San Francisco-based startup Brex is set to close on new funding at a valuation of more than $2 billion.
Brex — which provides corporate credit cards to tech companies, startups and their employees — previously raised money at a $1.1 billion valuation earlier this year. Sources told Bloomberg that Kleiner Perkins is expected to lead this latest round, represented by Mood Rowghani, an investor in Stripe, with additional participants including existing investors Greenoaks Capital, DST Global and IVP.
The anonymous sources said that talks are ongoing, and the deal could change.
Started in 2017 by founders of Brazilian payments processor Pagar.me, Brex’s investors include Y Combinator Continuity, Ribbit Capital, Greenoaks Capital, DST Global, Peter Thiel and Max Levchin.
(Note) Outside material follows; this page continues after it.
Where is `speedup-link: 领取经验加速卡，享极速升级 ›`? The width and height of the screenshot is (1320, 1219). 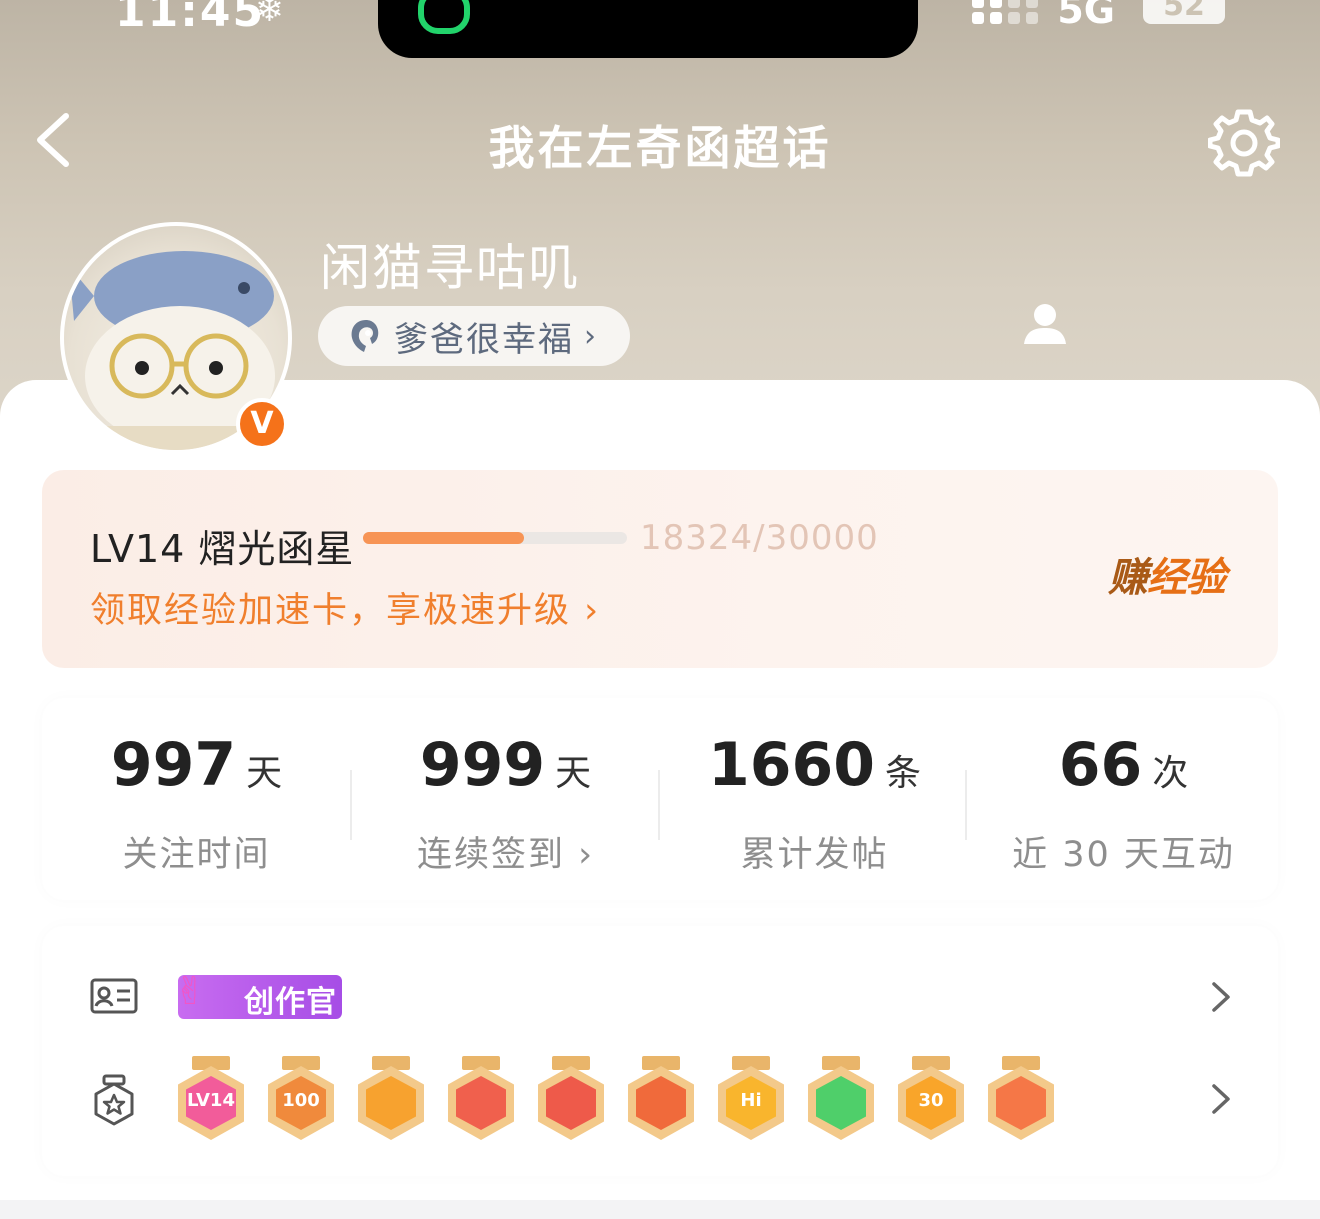
speedup-link: 领取经验加速卡，享极速升级 › is located at coordinates (345, 608).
Brex also participated in the Y Combinator Winter 2017 batch.
Instead of focusing on credit history, Brex uses a startup’s funding data and bank account information to issue cards to companies and employees, with Brex closely monitoring the accounts. In fact, since the startup business is so volatile, Brex Founder Henrique Dubugras said in April that the company has already shut down the cards of hundreds of businesses because they were no longer meeting cash requirements.
In February, Brex announced that it is partnering with Mastercard to issue the World Elite Mastercard for Business, offering an enhanced rewards structure and expanded suite of travel benefits.
“We’ve spent time building our card-issuing technology from the ground up, giving us the flexibility to partner with a number of financial platforms. Today, we add Mastercard to that list,” said Dubugras at the time. “We are focused on continuously improving the Brex platform to be the best corporate card for all businesses.”
The program includes benefits, such as access to a luxury hotel and resort program, emergency travel assistance, or travel and rental car insurance. In addition, cardholders will receive improved anti-fraud benefits, including purchase protection and ID theft protection.